■ **Your goal**: Wherever the line with "Task: Copy the bet code number" sits in the listing below, transcribe from it up to and including the line with "The width and", exactly, and leave the remaining lines out.

■ **Records to process**:

::::

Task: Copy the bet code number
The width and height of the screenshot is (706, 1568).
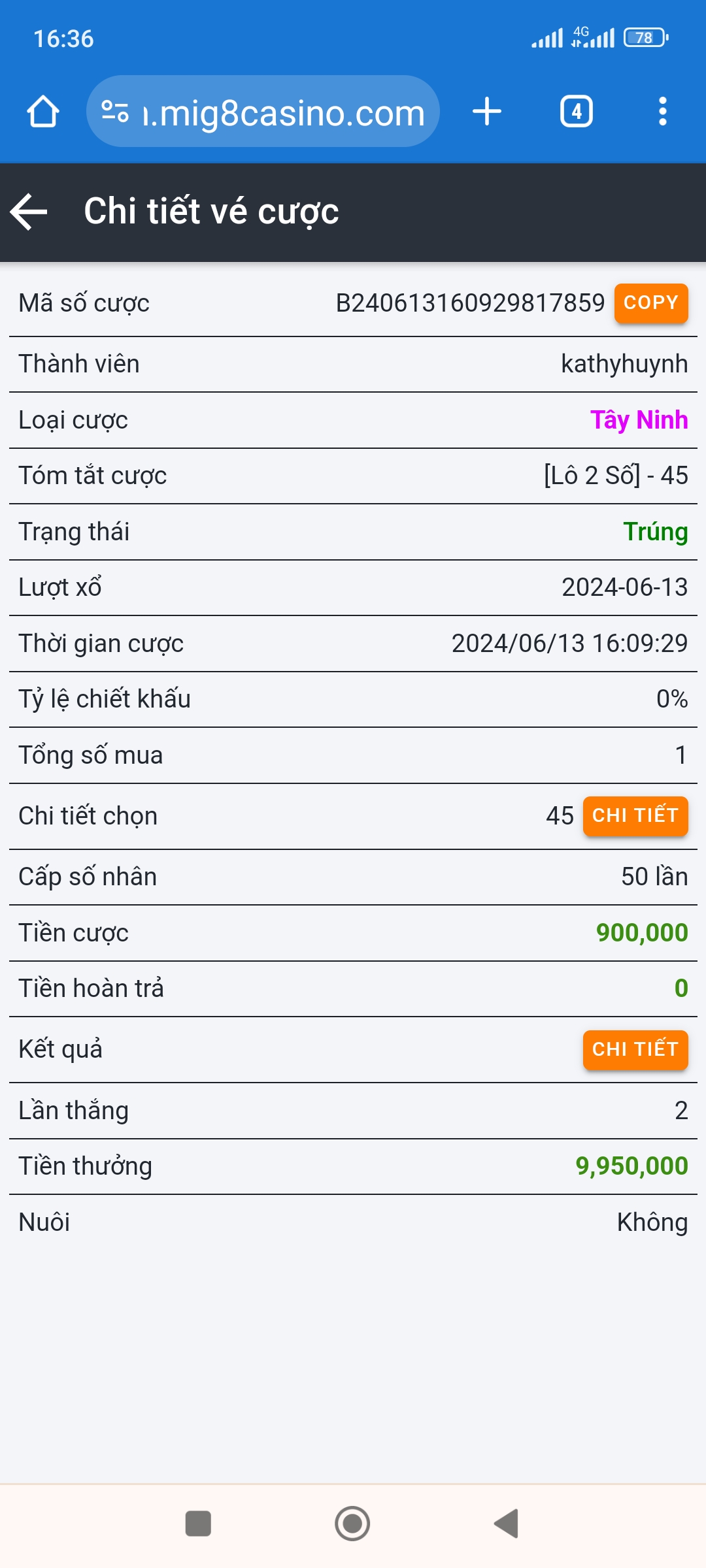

::::

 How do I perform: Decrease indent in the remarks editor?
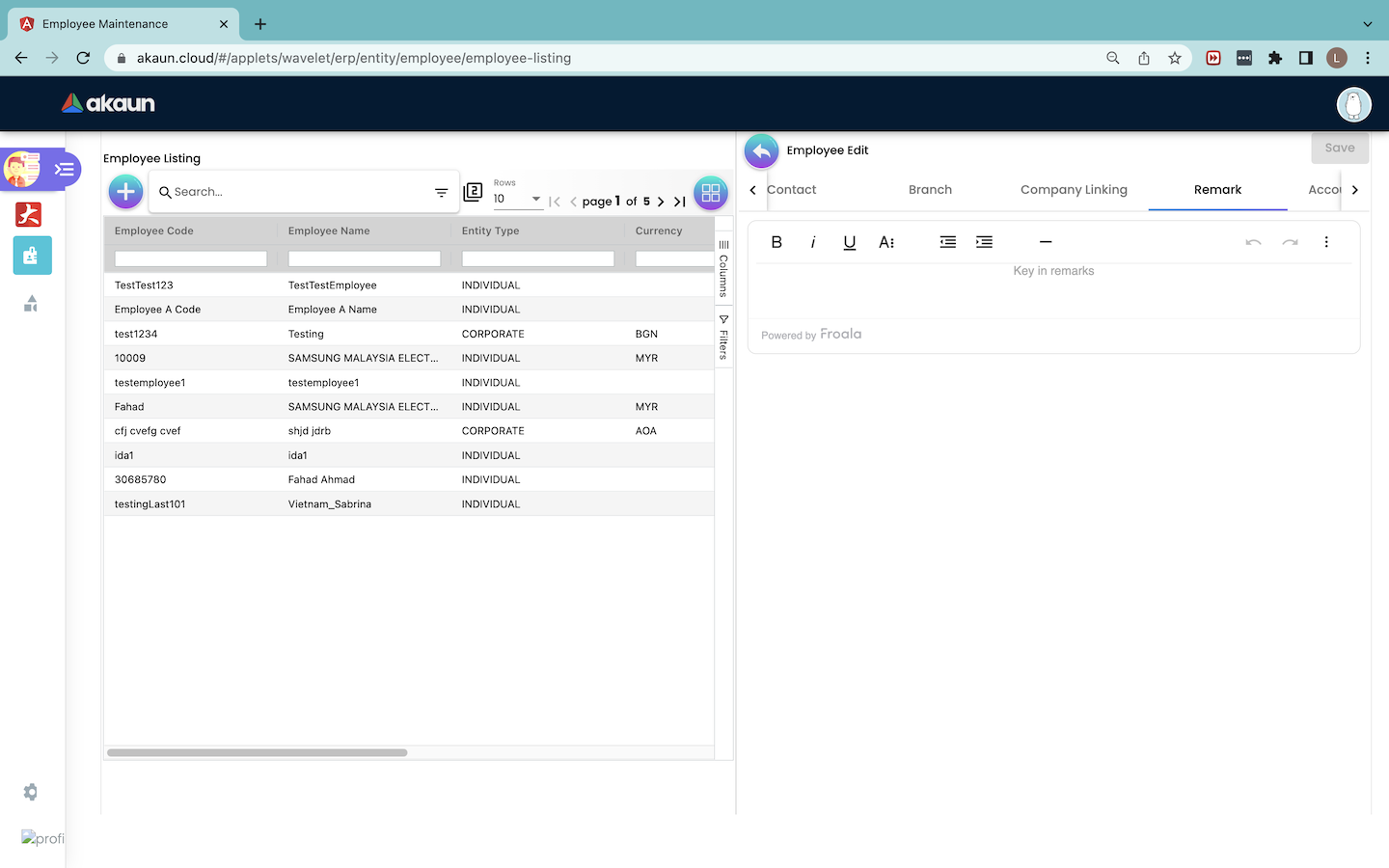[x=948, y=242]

::::

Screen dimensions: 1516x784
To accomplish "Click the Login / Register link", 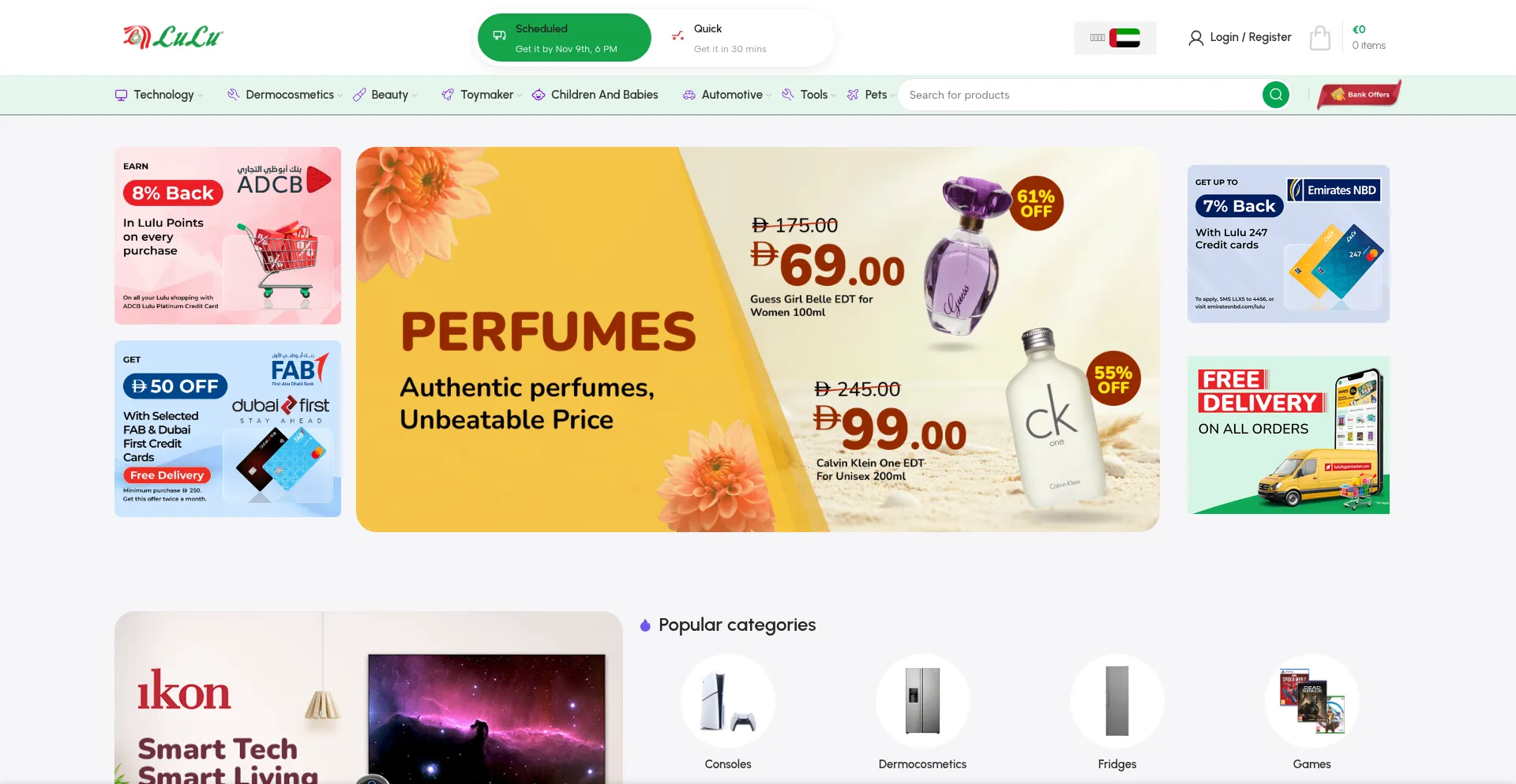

::::

■ **Reply to the exercise**:
Task: Copy the bet code number
The width and height of the screenshot is (706, 1568).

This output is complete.